Les sorcières de Marmande

Une sorcière sur son balai (détail d'une gravure du XVIe siècle).
Une sorcière sur son balai (détail d’une gravure du XVIe siècle).

En 1453, à Marmande (Lot-et-Garonne), si l’on était une femme, il n’était pas bon de se voir accusée de sorcellerie.  Les habitants ne faisaient pas dans la dentelle… on exécutait et torturait sans même entreprendre un procès. Voici l’histoire de plusieurs femmes à qui cela est arrivé, à cause du laxisme de deux des consuls de la ville.
La ville de Marmande se situe entre Bordeaux et Toulouse, non loin d’Agen.
Deux consuls de cette ville, par leur faiblesse et leur couardise, ont laissé s’accomplir sous leurs yeux, en 1453, des actes de férocité populaire, trop connus alors.
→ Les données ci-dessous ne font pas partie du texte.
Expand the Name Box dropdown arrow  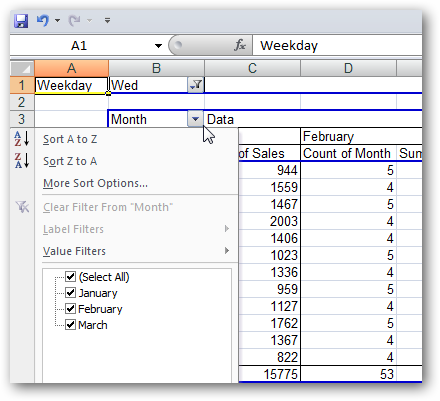click(x=158, y=46)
Il s’agit de : Jehan de Sompère et Jehan de Guinhon, marchands, et deux des huit consuls de la cité.
En 1453, une épidémie exerçait ses ravages à Marmande. Le peuple, incapable d’attribuer à des causes naturelles le fléau qui le frappait, devait, comme toujours, en chercher de surnaturelles. Dans ces sortes de cas, la meilleure ou la seule explication possible, était que le mal était dû à quelque art diabolique. Quand les idées de sorcellerie étaient dans les têtes, on se doute des agissements qui pouvaient s’ensuivre à la moindre occasion.